What is being asked =>
Please retype all of the following lines, character for character, with nothing changed.

↓↓↓

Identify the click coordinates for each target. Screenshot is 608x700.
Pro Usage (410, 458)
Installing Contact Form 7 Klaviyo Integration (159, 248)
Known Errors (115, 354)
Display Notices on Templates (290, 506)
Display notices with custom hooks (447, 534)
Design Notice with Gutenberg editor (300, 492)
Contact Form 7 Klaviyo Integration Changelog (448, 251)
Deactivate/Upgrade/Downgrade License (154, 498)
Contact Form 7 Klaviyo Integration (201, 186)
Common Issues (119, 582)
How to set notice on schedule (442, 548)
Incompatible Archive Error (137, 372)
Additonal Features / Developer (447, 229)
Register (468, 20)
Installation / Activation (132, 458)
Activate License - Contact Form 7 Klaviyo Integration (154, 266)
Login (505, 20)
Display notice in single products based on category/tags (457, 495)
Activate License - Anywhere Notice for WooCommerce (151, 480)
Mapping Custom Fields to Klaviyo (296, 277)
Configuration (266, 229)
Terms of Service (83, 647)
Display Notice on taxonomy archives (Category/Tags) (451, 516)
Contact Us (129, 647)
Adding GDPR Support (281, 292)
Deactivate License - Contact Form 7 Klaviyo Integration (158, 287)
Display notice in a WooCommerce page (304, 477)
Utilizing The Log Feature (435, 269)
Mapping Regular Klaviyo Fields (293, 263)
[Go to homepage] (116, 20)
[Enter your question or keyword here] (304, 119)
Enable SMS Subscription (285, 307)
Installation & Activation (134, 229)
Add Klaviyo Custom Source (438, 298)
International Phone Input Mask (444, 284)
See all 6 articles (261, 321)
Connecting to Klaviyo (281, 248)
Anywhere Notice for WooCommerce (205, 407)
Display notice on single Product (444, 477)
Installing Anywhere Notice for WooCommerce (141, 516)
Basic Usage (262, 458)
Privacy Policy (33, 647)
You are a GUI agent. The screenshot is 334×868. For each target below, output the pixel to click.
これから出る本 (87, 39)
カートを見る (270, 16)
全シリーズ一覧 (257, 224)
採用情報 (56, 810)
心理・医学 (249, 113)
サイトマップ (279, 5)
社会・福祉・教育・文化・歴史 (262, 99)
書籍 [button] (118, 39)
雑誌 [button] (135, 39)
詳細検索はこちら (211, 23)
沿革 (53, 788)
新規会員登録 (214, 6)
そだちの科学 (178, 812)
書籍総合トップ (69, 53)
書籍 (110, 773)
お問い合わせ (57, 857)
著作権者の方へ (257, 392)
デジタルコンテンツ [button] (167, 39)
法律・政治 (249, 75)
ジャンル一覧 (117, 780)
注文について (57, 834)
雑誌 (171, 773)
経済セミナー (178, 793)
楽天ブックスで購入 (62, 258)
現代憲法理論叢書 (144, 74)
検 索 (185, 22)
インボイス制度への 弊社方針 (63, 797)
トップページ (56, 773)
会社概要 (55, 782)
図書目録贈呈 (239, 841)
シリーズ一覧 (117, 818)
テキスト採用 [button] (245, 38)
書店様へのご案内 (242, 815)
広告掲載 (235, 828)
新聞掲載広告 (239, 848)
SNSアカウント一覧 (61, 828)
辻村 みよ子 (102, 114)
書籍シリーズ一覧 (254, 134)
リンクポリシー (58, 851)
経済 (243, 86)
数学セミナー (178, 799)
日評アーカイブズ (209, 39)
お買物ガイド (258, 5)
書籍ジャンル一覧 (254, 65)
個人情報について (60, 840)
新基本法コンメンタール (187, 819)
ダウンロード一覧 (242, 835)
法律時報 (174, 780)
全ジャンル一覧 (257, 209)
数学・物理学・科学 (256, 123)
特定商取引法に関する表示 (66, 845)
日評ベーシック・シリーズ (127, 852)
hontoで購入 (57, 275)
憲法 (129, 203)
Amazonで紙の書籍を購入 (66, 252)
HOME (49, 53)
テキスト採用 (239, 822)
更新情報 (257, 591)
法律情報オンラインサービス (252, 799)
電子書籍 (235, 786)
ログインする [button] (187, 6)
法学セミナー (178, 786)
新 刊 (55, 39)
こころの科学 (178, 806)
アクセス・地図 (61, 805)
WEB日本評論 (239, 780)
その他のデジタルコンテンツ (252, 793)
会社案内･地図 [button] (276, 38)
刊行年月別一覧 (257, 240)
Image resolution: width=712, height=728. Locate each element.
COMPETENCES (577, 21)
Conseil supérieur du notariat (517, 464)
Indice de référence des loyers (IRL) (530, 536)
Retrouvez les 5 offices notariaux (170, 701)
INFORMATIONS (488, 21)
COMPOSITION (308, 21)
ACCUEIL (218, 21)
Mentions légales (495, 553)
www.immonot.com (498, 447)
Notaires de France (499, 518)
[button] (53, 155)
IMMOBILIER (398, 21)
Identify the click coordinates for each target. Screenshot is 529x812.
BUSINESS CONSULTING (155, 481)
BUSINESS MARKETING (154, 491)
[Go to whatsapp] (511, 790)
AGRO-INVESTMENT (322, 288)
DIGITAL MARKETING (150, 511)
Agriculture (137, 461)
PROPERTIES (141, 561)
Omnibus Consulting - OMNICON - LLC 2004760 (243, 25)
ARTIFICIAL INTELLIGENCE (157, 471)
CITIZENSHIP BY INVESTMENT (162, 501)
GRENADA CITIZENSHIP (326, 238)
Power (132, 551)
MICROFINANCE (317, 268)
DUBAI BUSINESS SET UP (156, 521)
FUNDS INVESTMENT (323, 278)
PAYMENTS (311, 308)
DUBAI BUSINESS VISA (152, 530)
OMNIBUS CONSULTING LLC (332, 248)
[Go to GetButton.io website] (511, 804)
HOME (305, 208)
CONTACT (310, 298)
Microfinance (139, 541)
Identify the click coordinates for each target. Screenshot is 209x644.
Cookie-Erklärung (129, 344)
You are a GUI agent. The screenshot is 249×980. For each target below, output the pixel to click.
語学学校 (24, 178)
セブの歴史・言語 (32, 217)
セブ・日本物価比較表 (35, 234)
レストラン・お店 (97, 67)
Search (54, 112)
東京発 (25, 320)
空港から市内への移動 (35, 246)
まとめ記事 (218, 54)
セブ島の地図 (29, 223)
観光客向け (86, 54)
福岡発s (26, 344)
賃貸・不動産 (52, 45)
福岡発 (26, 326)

↑↑↑

Output =>
Identify the click coordinates for each target. Screenshot is 608x700.
Pro Usage (410, 458)
Installing Contact Form 7 Klaviyo Integration (159, 248)
Known Errors (115, 354)
Display Notices on Templates (290, 506)
Display notices with custom hooks (447, 534)
Design Notice with Gutenberg editor (300, 492)
Contact Form 7 Klaviyo Integration Changelog (448, 251)
Deactivate/Upgrade/Downgrade License (154, 498)
Contact Form 7 Klaviyo Integration (201, 186)
Common Issues (119, 582)
How to set notice on schedule (442, 548)
Incompatible Archive Error (137, 372)
Additonal Features / Developer (447, 229)
Register (468, 20)
Installation / Activation (132, 458)
Activate License - Contact Form 7 Klaviyo Integration (154, 266)
Login (505, 20)
Display notice in single products based on category/tags (457, 495)
Activate License - Anywhere Notice for WooCommerce (151, 480)
Mapping Custom Fields to Klaviyo (296, 277)
Configuration (266, 229)
Terms of Service (83, 647)
Display Notice on taxonomy archives (Category/Tags) (451, 516)
Contact Us (129, 647)
Adding GDPR Support (281, 292)
Deactivate License - Contact Form 7 Klaviyo Integration (158, 287)
Display notice in a WooCommerce page (304, 477)
Utilizing The Log Feature (435, 269)
Mapping Regular Klaviyo Fields (293, 263)
[Go to homepage] (116, 20)
[Enter your question or keyword here] (304, 119)
Enable SMS Subscription (285, 307)
Installation & Activation (134, 229)
Add Klaviyo Custom Source (438, 298)
International Phone Input Mask (444, 284)
See all 6 articles (261, 321)
Connecting to Klaviyo (281, 248)
Anywhere Notice for WooCommerce (205, 407)
Display notice on single Product (444, 477)
Installing Anywhere Notice for WooCommerce (141, 516)
Basic Usage (262, 458)
Privacy Policy (33, 647)
You are a GUI agent. The screenshot is 334×868. For each target below, output the pixel to click.
これから出る本 (87, 39)
カートを見る (270, 16)
全シリーズ一覧 (257, 224)
採用情報 (56, 810)
心理・医学 (249, 113)
サイトマップ (279, 5)
社会・福祉・教育・文化・歴史 (262, 99)
書籍 [button] (118, 39)
雑誌 [button] (135, 39)
詳細検索はこちら (211, 23)
沿革 (53, 788)
新規会員登録 (214, 6)
そだちの科学 (178, 812)
書籍総合トップ (69, 53)
書籍 (110, 773)
お問い合わせ (57, 857)
著作権者の方へ (257, 392)
デジタルコンテンツ [button] (167, 39)
法律・政治 (249, 75)
ジャンル一覧 (117, 780)
注文について (57, 834)
雑誌 (171, 773)
経済セミナー (178, 793)
楽天ブックスで購入 (62, 258)
現代憲法理論叢書 (144, 74)
検 索 (185, 22)
インボイス制度への 弊社方針 (63, 797)
トップページ (56, 773)
会社概要 (55, 782)
図書目録贈呈 (239, 841)
シリーズ一覧 (117, 818)
テキスト採用 [button] (245, 38)
書店様へのご案内 (242, 815)
広告掲載 (235, 828)
新聞掲載広告 (239, 848)
SNSアカウント一覧 (61, 828)
辻村 みよ子 (102, 114)
書籍シリーズ一覧 (254, 134)
リンクポリシー (58, 851)
経済 (243, 86)
数学セミナー (178, 799)
日評アーカイブズ (209, 39)
お買物ガイド (258, 5)
書籍ジャンル一覧 (254, 65)
個人情報について (60, 840)
新基本法コンメンタール (187, 819)
ダウンロード一覧 (242, 835)
法律時報 (174, 780)
全ジャンル一覧 (257, 209)
数学・物理学・科学 (256, 123)
特定商取引法に関する表示 (66, 845)
日評ベーシック・シリーズ (127, 852)
hontoで購入 (57, 275)
憲法 (129, 203)
Amazonで紙の書籍を購入 (66, 252)
HOME (49, 53)
テキスト採用 (239, 822)
更新情報 (257, 591)
法律情報オンラインサービス (252, 799)
電子書籍 (235, 786)
ログインする [button] (187, 6)
法学セミナー (178, 786)
新 刊 (55, 39)
こころの科学 (178, 806)
アクセス・地図 (61, 805)
WEB日本評論 (239, 780)
その他のデジタルコンテンツ (252, 793)
会社案内･地図 [button] (276, 38)
刊行年月別一覧 (257, 240)
Image resolution: width=712, height=728. Locate each element.
COMPETENCES (577, 21)
Conseil supérieur du notariat (517, 464)
Indice de référence des loyers (IRL) (530, 536)
Retrouvez les 5 offices notariaux (170, 701)
INFORMATIONS (488, 21)
COMPOSITION (308, 21)
ACCUEIL (218, 21)
Mentions légales (495, 553)
www.immonot.com (498, 447)
Notaires de France (499, 518)
[button] (53, 155)
IMMOBILIER (398, 21)
Identify the click coordinates for each target. Screenshot is 529x812.
BUSINESS CONSULTING (155, 481)
BUSINESS MARKETING (154, 491)
[Go to whatsapp] (511, 790)
AGRO-INVESTMENT (322, 288)
DIGITAL MARKETING (150, 511)
Agriculture (137, 461)
PROPERTIES (141, 561)
Omnibus Consulting - OMNICON - LLC 2004760 (243, 25)
ARTIFICIAL INTELLIGENCE (157, 471)
CITIZENSHIP BY INVESTMENT (162, 501)
GRENADA CITIZENSHIP (326, 238)
Power (132, 551)
MICROFINANCE (317, 268)
DUBAI BUSINESS SET UP (156, 521)
FUNDS INVESTMENT (323, 278)
PAYMENTS (311, 308)
DUBAI BUSINESS VISA (152, 530)
OMNIBUS CONSULTING LLC (332, 248)
[Go to GetButton.io website] (511, 804)
HOME (305, 208)
CONTACT (310, 298)
Microfinance (139, 541)
Identify the click coordinates for each target. Screenshot is 209x644.
Cookie-Erklärung (129, 344)
You are a GUI agent. The screenshot is 249×980. For each target below, output the pixel to click.
語学学校 (24, 178)
セブの歴史・言語 (32, 217)
セブ・日本物価比較表 (35, 234)
レストラン・お店 (97, 67)
Search (54, 112)
東京発 (25, 320)
空港から市内への移動 (35, 246)
まとめ記事 (218, 54)
セブ島の地図 (29, 223)
観光客向け (86, 54)
福岡発s (26, 344)
賃貸・不動産 (52, 45)
福岡発 (26, 326)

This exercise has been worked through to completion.